1- Pour des raisons de confidentialité ou de coût élevé de l’info (peu d’entreprises
exportatrices marocaines se fient aux organismes nationaux ou internationaux spécialistes de la
veille stratégique)
2- Pour des raisons d’hostilité des dirigeants qui refusent d’échanger des informations
avec d’autres unités sans pour autant que celles-ci concurrencent le produit de leur activité.

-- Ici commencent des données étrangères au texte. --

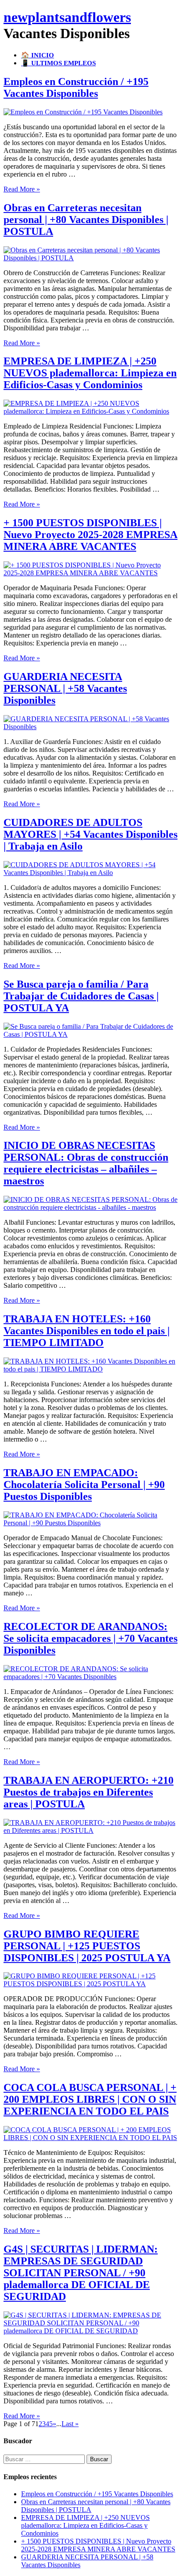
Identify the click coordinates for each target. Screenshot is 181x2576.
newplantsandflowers (67, 17)
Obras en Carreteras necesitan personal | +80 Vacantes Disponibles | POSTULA (86, 219)
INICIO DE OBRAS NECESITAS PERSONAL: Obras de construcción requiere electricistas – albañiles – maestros (86, 1163)
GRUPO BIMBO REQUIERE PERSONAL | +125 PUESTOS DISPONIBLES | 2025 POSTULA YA (87, 1945)
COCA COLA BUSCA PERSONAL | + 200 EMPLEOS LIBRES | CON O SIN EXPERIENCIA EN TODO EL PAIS (90, 2099)
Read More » (22, 189)
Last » (70, 2423)
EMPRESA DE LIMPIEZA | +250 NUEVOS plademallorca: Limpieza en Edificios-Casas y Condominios (90, 372)
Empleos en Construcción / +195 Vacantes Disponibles (76, 87)
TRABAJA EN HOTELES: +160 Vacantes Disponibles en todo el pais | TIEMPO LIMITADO (87, 1330)
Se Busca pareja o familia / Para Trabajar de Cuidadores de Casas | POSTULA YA (81, 995)
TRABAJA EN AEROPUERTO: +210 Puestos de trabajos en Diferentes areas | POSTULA (89, 1792)
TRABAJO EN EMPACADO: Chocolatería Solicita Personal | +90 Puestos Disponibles (84, 1484)
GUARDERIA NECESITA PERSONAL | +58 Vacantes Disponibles (65, 688)
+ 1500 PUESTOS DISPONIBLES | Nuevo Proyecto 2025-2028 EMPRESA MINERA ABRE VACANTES (90, 534)
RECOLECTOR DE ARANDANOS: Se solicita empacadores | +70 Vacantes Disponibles (90, 1638)
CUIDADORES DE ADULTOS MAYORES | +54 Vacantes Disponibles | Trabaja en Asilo (90, 834)
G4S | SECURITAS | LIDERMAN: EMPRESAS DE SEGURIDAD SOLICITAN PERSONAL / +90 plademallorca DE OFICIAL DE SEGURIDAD (81, 2272)
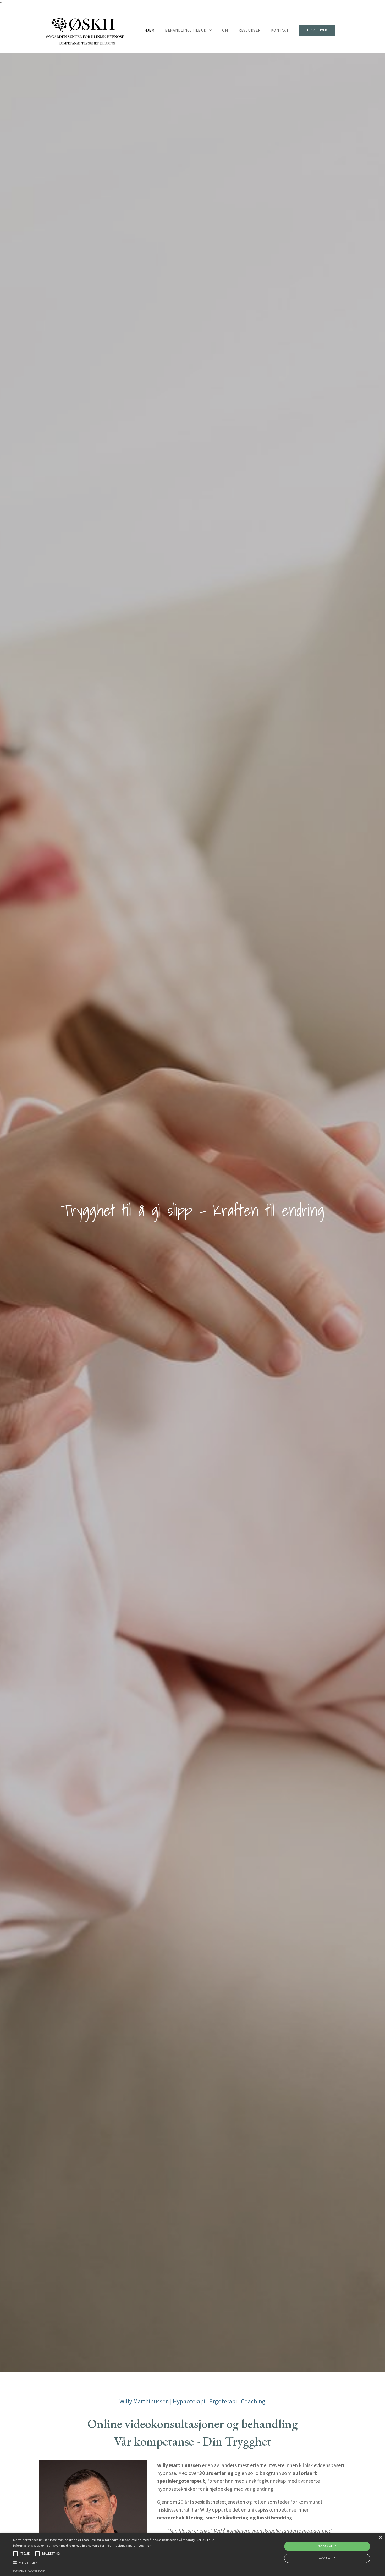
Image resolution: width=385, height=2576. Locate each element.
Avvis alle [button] (327, 2558)
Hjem (149, 30)
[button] (129, 2562)
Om (225, 30)
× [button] (380, 2538)
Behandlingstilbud (186, 30)
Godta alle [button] (327, 2546)
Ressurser (250, 30)
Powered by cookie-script (29, 2570)
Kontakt (280, 30)
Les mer (145, 2545)
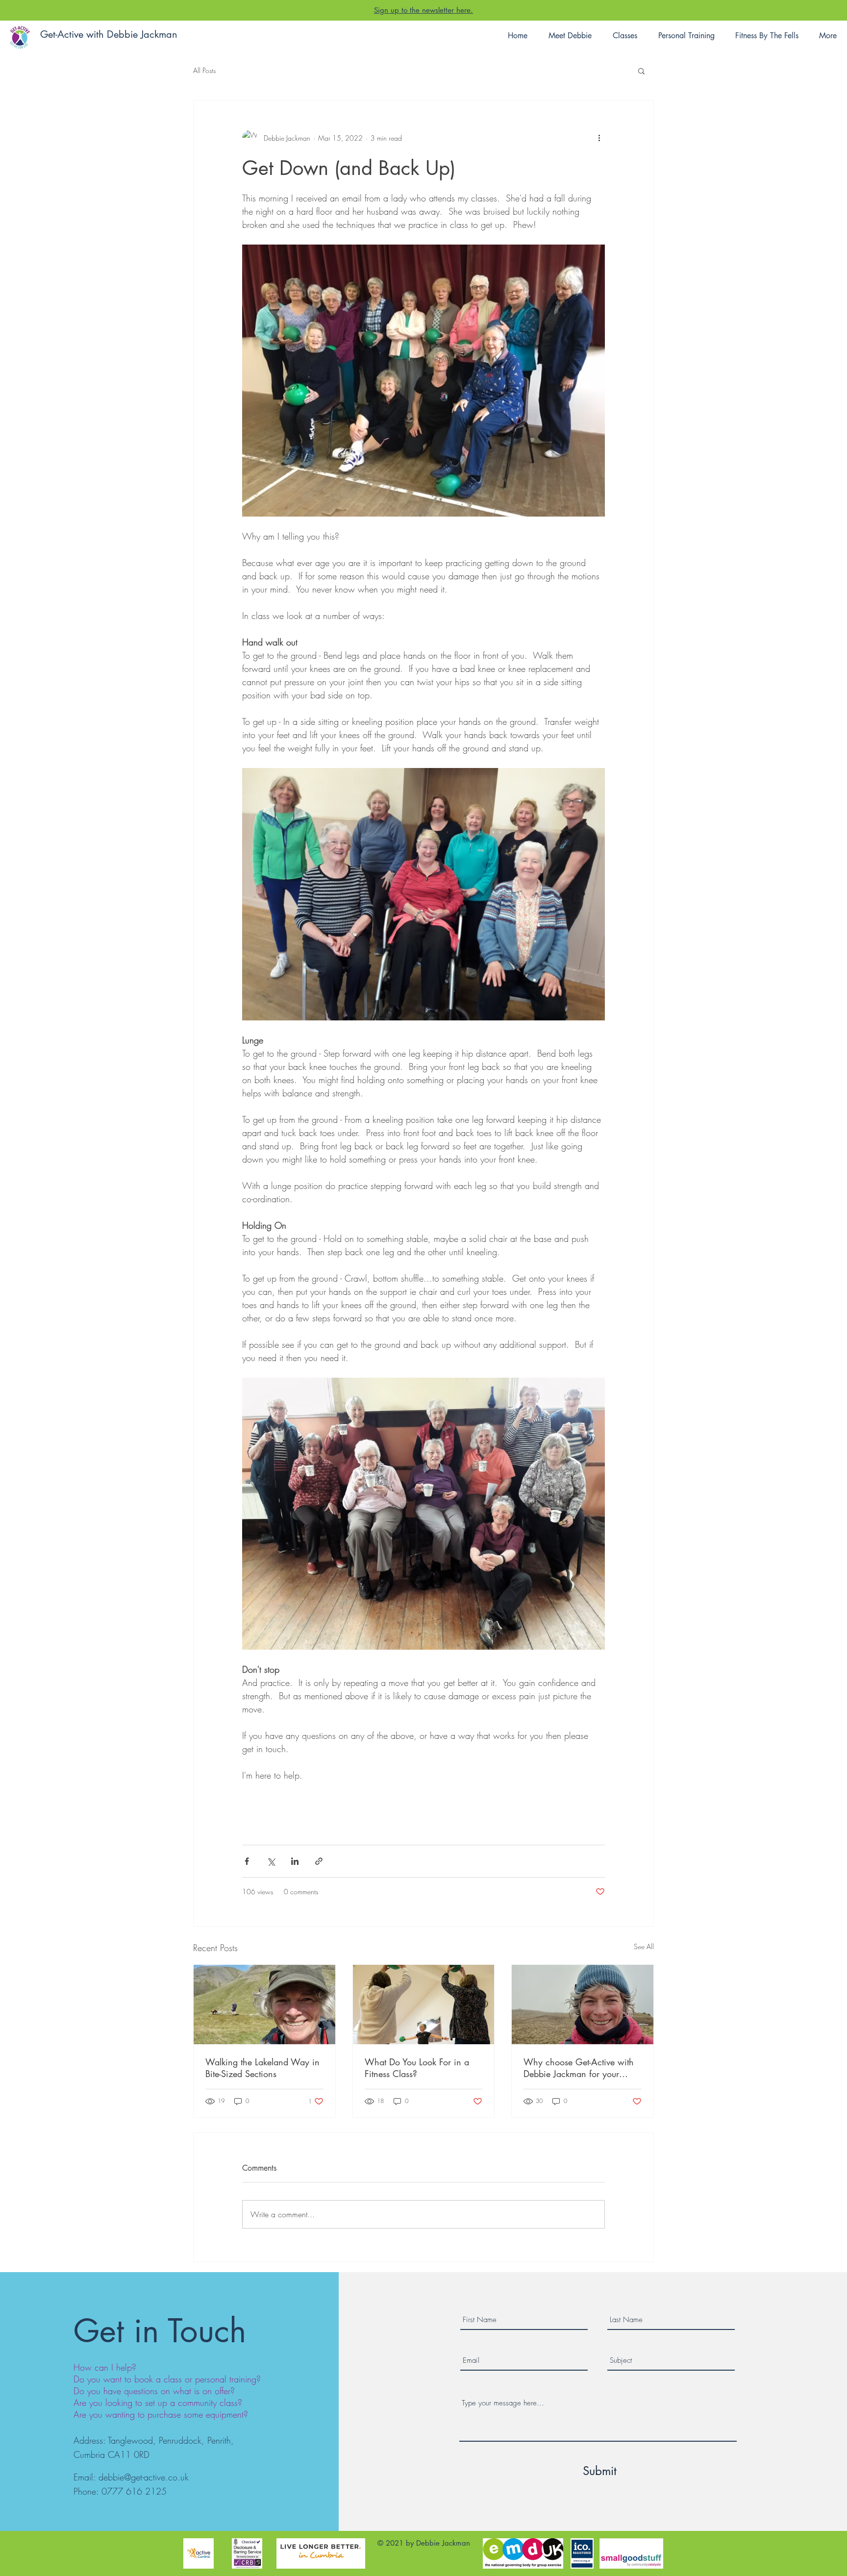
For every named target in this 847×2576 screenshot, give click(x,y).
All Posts (204, 70)
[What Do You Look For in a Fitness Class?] (424, 2004)
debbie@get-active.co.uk (144, 2477)
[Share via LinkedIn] (294, 1861)
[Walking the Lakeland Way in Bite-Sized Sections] (264, 2004)
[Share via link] (319, 1861)
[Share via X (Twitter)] (270, 1861)
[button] (641, 70)
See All (644, 1946)
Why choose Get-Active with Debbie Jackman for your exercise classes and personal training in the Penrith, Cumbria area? (579, 2068)
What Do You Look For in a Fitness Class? (417, 2068)
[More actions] (599, 138)
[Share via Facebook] (246, 1861)
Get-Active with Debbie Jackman (108, 34)
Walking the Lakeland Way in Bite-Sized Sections (262, 2068)
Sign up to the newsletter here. (423, 10)
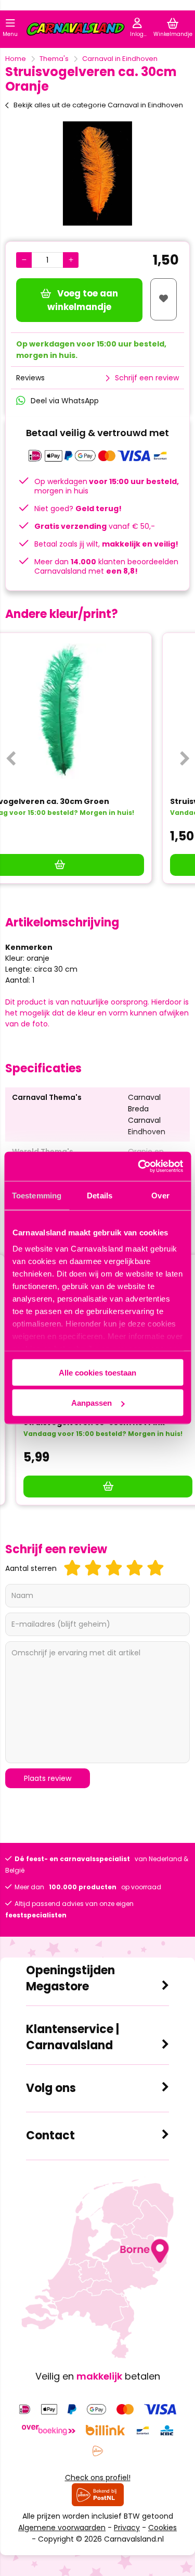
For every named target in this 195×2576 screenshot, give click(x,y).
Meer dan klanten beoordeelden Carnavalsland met (106, 566)
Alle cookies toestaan (97, 1372)
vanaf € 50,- (94, 526)
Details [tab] (99, 1195)
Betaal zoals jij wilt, (106, 544)
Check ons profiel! (98, 2477)
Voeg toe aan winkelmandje (82, 300)
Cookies (162, 2527)
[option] (97, 173)
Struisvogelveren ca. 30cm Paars (79, 801)
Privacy (127, 2527)
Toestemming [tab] (36, 1195)
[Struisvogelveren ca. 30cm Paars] (97, 711)
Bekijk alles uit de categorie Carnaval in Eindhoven (98, 105)
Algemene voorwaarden (62, 2527)
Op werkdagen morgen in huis (106, 486)
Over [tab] (160, 1195)
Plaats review (47, 1778)
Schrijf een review (147, 378)
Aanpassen (91, 1402)
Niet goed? (78, 508)
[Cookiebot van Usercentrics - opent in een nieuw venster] (139, 1166)
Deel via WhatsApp (65, 400)
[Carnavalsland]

 Les dirigeants des entreprises exportatrices marocaines préfèrent se renseigner lors des
foires et salons internationaux.
 Les dirigeants font rarement participer leurs collaborateurs dans leur requête de
l’information ;

3- Défaillance de la communication
La PME marocaine a peu de chances de toucher le public à l’étranger dans des proportions
significatives pour cause :
- Sa distribution via le intermédiaires crée un certain « écran » entre elle et le client.
- Elle ne fait connaître son produit ou son entreprise que lors des foires ou salons
internationaux.
- Absence de la PME marocaine sur les supports de communication : presse étrangère
spécialisée, audiovisuel, sponsoring…

Conclusion
Comment les PME peuvent prétendre atteindre un niveau satisfaisant en matière de la
qualité si elle ignore les standards et normes internationaux.
Les PME ne seront pas en mesure d’éviter les différents risques internationaux ni de choisir
un mode de présence approprié si elles ne se dotent pas d’un SI lui permettant de connaitre
les spécificités de l’urbanisme commercial des pays destinataires.
Ainsi, il paraît que l’information est le maillon fondamental du management international.
En ratant l’information, la PME exportatrice marocaine ne peut pas espérer résoudre le reste des
problématiques de l’international.

Niveau national de l’IE

En ce qui est du rôle de l’Etat dans l’IE, une vraie prise de conscience apparaît au niveau du
gouvernement marocain depuis les années 2000. Petit à petit, le Maroc met ainsi en place des
structures de force :

 Centre de veille stratégique (CVS) au sein de l’AMDI (Agence Marocaine de


Développement des Investissements)
 L’Institut Royal des Etudes Stratégiques (IRES) dont la mission est de mener des
études et des analyses stratégiques et d’assurer une fonction de veille, au niveau national
et international, sur des domaines jugés stratégiques pour le pays

Il existe aujourd’hui plus de 30 centres au Maroc qui font de la veille stratégique, mais au niveau
ministériel, il y a une carence de production stratégique dans bien des domaines.

 Plus qu’une démarche, l’intelligence économique doit devenir une posture quotidienne,
qu’il faut inculquer aux décideurs et aux employés.